Example 1-11. Async XHR (repeated from earlier)
// Make an async HTTP request
var async = true;
var xhr = new XMLHttpRequest();
xhr.open('get', 'data.json', async);
xhr.send();

// Create a three second delay (don't do this in real life)
var timestamp = Date.now() + 3000;
while (Date.now() < timestamp);

// Now that three seconds have passed,
// add a listener to the xhr.load and xhr.error events
function listener() {
    console.log('greetings from listener');
}
xhr.addEventListener('load', listener);
xhr.addEventListener('error', listener);

The question was whether the listener function will ever be triggered. The code plays out similarly to the previous example with setTimeout. The listeners are registered after invoking the send function, but this is safe to do until the event loop turns because the runtime cannot trigger the load or error events before then.

Allowing the event loop to turn before registering the event listeners would create a race condition. Example 1-12 demonstrates that by using setTimeout.

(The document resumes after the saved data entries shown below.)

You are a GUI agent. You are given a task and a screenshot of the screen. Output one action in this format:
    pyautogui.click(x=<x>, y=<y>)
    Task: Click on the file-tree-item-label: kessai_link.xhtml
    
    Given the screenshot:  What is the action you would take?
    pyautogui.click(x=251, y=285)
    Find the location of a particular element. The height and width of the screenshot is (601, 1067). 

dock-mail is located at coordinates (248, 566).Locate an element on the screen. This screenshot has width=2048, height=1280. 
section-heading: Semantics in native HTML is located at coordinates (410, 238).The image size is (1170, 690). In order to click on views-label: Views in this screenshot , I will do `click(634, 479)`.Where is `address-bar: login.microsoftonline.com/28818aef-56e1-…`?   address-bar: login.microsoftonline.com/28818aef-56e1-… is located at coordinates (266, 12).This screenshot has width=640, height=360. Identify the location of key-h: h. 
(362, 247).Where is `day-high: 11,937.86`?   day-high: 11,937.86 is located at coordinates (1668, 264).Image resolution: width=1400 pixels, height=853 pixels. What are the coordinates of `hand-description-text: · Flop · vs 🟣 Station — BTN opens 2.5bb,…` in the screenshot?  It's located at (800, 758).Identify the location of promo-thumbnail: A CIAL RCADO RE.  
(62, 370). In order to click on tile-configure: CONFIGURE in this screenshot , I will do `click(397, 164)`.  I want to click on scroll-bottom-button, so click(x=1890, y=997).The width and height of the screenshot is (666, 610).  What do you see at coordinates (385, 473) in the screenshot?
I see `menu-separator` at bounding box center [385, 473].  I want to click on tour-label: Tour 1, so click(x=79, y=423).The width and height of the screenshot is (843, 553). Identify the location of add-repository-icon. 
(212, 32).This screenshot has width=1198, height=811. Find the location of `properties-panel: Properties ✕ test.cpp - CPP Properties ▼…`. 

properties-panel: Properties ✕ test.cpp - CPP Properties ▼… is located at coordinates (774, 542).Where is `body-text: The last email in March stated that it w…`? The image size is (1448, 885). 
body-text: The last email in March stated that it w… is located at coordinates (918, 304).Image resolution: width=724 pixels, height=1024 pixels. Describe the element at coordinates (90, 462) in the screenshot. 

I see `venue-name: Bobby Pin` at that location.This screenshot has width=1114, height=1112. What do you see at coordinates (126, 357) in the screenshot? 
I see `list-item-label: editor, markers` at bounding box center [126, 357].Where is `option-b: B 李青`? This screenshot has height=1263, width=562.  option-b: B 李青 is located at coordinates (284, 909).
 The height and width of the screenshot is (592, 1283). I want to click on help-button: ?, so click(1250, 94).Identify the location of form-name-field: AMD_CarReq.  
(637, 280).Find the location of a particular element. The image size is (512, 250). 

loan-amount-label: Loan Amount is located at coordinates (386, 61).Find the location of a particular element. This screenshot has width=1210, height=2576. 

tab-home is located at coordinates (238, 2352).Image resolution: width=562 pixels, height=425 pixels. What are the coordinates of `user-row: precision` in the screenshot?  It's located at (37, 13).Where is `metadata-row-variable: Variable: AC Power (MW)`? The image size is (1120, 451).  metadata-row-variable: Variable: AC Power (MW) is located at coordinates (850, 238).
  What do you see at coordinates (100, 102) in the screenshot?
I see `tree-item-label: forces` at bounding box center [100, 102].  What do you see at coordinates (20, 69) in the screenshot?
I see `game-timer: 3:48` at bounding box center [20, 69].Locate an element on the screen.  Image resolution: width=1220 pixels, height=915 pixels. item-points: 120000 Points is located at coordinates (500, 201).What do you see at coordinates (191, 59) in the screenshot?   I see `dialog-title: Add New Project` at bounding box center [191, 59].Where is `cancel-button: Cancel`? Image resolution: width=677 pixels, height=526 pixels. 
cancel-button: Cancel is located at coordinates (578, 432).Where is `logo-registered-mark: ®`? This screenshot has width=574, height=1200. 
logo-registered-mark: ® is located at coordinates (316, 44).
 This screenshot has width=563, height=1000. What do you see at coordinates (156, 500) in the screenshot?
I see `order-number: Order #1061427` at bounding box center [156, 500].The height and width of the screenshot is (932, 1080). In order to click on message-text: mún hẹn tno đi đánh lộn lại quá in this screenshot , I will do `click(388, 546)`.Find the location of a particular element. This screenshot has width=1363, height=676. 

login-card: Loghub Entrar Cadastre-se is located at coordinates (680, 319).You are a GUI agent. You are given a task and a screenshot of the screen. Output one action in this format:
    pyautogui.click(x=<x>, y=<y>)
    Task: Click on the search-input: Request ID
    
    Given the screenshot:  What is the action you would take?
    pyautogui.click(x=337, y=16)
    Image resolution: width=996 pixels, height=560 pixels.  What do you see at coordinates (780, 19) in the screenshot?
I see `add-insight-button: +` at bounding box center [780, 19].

Example 1-12. Race condition
var async = true;
var xhr = new XMLHttpRequest();
xhr.open('get', 'data.json', async);
xhr.send();

setTimeout(function delayed() { // Creates race condition!
    function listener() {
        console.log('greetings from listener');
    }
    xhr.addEventListener('load', listener);
    xhr.addEventListener('error', listener);
}, 3000);

Performing the event listener registration inside a callback given to setTimeout causes a delay. Now the only way the listener function will be called is if the delayed function is pulled off the queue and run before the HTTP request completes and the load or error event is triggered. Experimenting with different values for the delay parameter of setTimeout shows listener being invoked sometimes but not always.

Summary

This chapter covered the underlying concepts of asynchronous JavaScript programming. Knowing how JavaScript handles callbacks allows you to control the order in which your code runs instead of writing things that work by coincidence. If the order in which your code is executed surprises you or you find yourself unsure of what will happen next, refer back to this chapter. Not only does it prepare you for using Promises, but it will make you a better JavaScript developer overall.